====== AVAILABLE DATA ======

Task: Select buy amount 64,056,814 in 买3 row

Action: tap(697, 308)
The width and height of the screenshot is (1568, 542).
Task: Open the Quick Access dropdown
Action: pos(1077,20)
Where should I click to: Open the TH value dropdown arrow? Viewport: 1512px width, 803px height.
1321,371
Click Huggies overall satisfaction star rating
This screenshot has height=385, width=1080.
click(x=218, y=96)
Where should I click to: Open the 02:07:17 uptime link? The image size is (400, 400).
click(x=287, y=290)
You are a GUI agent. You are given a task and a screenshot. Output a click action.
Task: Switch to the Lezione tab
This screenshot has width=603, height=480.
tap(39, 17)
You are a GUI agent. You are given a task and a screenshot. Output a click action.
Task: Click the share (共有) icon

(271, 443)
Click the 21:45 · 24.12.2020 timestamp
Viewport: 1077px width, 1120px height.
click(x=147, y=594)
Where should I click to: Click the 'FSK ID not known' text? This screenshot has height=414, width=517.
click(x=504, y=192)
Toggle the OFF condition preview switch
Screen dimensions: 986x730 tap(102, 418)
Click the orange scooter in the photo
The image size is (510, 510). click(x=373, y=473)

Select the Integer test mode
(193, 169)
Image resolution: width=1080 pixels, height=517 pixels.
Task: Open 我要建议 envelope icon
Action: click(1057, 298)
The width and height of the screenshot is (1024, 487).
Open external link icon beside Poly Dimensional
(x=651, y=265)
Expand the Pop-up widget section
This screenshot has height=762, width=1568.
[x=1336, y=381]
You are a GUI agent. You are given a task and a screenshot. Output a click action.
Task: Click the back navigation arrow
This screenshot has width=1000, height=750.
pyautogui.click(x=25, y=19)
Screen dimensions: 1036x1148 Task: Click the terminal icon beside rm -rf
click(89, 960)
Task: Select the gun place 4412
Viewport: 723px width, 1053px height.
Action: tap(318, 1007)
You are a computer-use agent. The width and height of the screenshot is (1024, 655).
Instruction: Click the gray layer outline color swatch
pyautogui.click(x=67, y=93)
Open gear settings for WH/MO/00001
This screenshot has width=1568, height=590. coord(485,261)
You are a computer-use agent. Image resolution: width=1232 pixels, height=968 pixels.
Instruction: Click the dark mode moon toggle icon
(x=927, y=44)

======

— EXERCISE DESCRIPTION —
Your answer should reproduce each line of the listing that holds the word "computer".

— OUTPUT OF THE EXERCISE —
You are a computer-use agent. The width and height of the screenshot is (1024, 655).
You are a computer-use agent. Image resolution: width=1232 pixels, height=968 pixels.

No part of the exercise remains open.